I confess to be equally baffled by the meh-reaction by GOP women to Trump’s decades of Pretty Woman–style musings on gender, including global statements about women being manipulative craven vixens who outsmart men largely by way of their extremely large boobs. (One tiny gem, from his 1997 book The Art of the Comeback: “Women have one of the great acts of all time. The smart ones act very feminine and needy, but inside they are real killers. The person who came up with the expression ‘the weaker sex’ was either very naive or had to be kidding. I have seen women manipulate men with just a twitch of their eye — or perhaps another body part.”)

Of late, poor Lindsey Graham has been reduced to sputtering that “the way he attacks women is going to be a death blow to the future of our party,” as he sags further and further behind Trump in the polls. Perhaps Trump’s greatest gift, as a steaming misogynist, is that he is basically always the drunk guy in the bar slurring “nice tits.” Serious women don’t take him seriously, and everyone else just thinks he’s deranged. Worse, he is the unrepentant drunk in the bar; he’s not sorry for calling women pigs or gold-diggers. Unlike the Romneys or the Mourdocks, he doesn’t let himself get “bullied” by politically correct women. He just sends them mail telling them they’re ugly.

Part of what Trump is cashing in on is your standard umbrage fatigue. The year of the woman in 2012 was totally bracing for a blowback. Michelle Letner, who donated $225 to Trump, told MSNBC’s Frumin, “I like that he’s not politically correct. … He’s saying it like it is. If you want to be treated like a lady, act like a lady.” Or, as Amanda Marcotte explains here, trashing women and defending that as a refreshing tonic to political correctness is a way of life in some conservative circles.

One other line of thought suggests that since Trump’s putative opponent this year is Hillary Clinton, his gloves-off attitude toward gender may actually help him. One recent focus group, treated to details of Trump attacking Rosie O’Donnell as a fat pig, liked him more afterward than they did before. This, goes the theory, is how to take down a woman who keeps banging on and on and on about women.

Or maybe since Trump still reads a bit like a joke, it’s still easy to dismiss his whole women-as-lamb chops worldview as a joke, too.
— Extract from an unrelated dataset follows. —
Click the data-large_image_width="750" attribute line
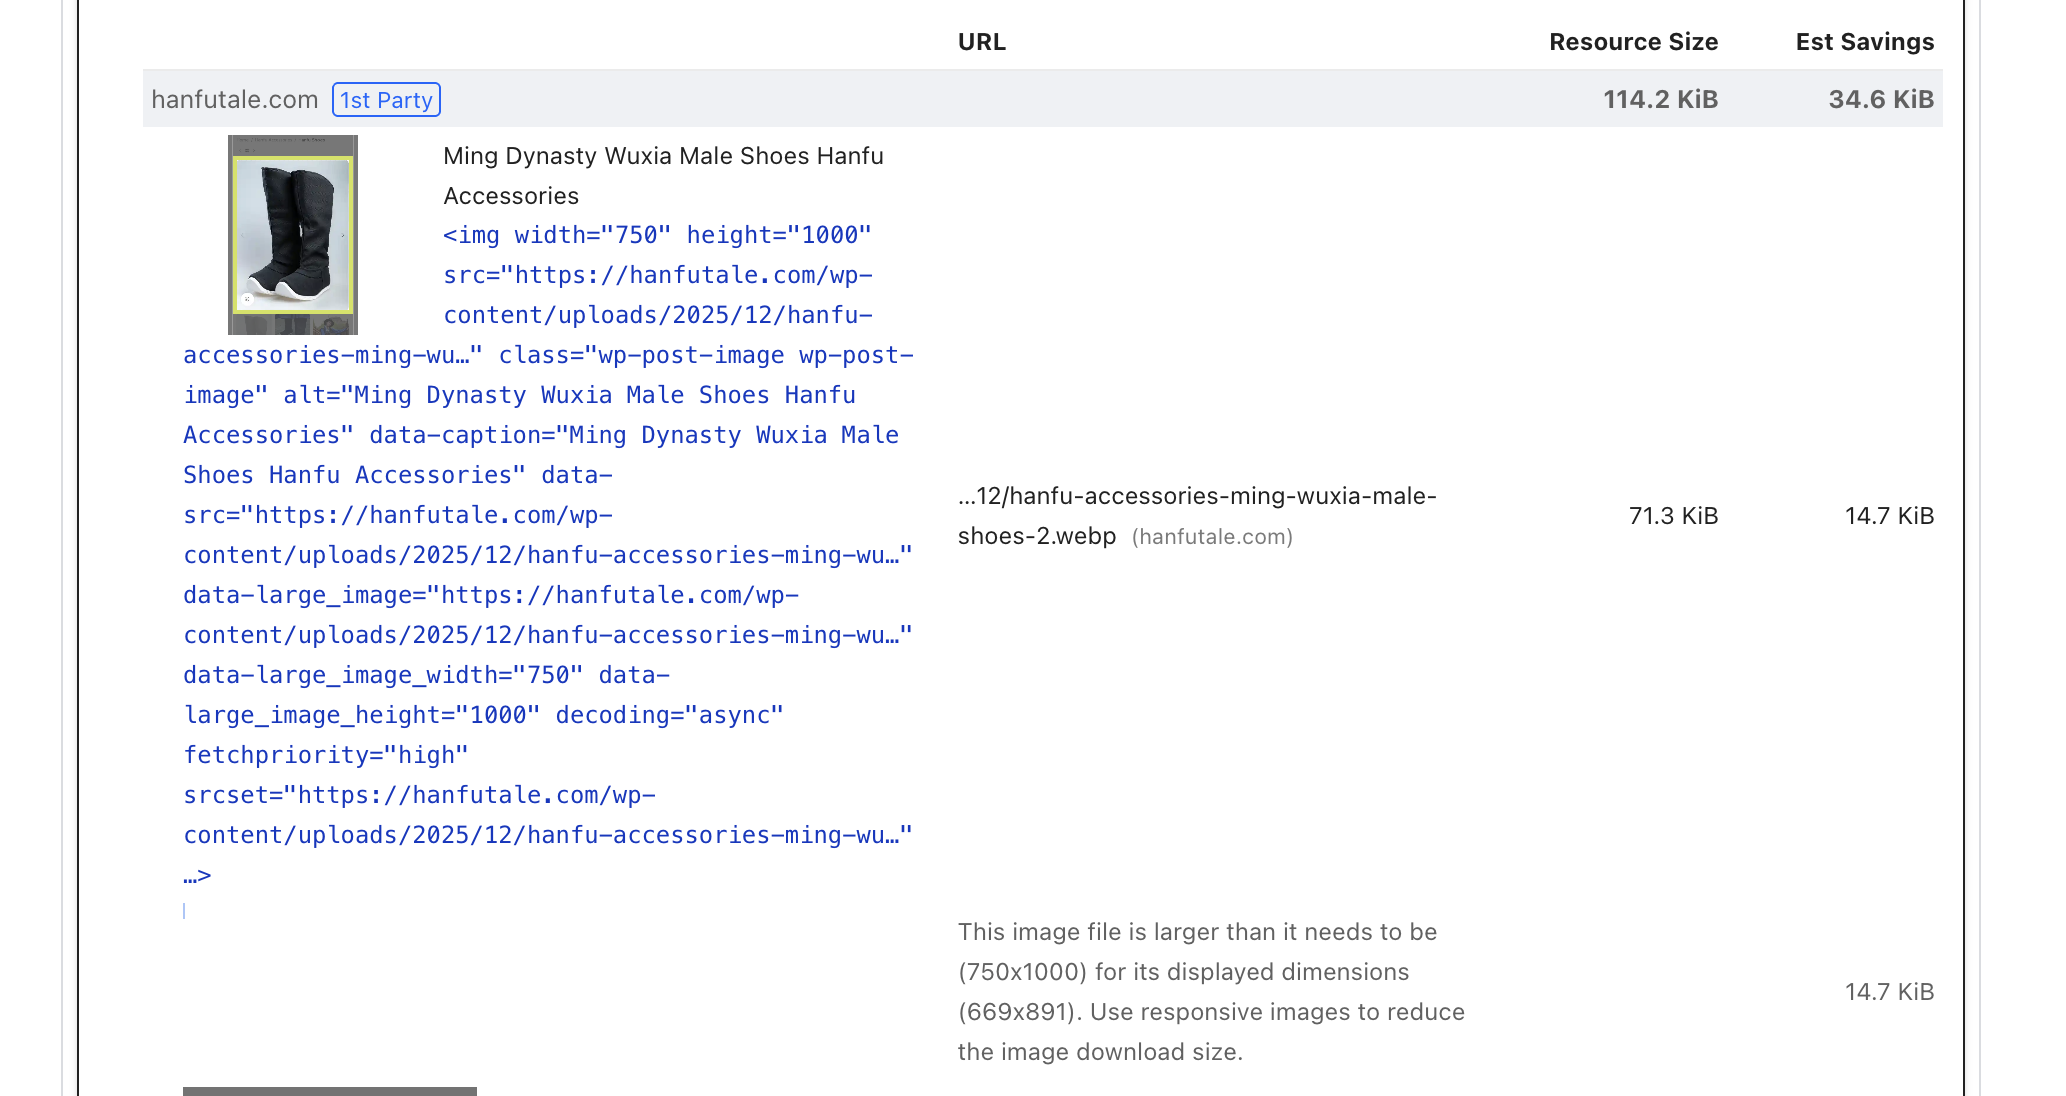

On the bright side, things will change in the coming months, and we can all look back at Trump’s run for the presidency and remember that both he and we got what we wanted out of it: good burlesque. As Trump famously said in a 1991 Esquire interview, “You know, it doesn’t really matter what [the media] write as long as you’ve got a young and beautiful piece of ass.” One thing we can know for sure, Trump will not be changed by his little tango with destiny. The thing we should perhaps worry about is whether political discourse will never recover.

Correction, Aug. 27, 2015: This post originally misspelled Gallup.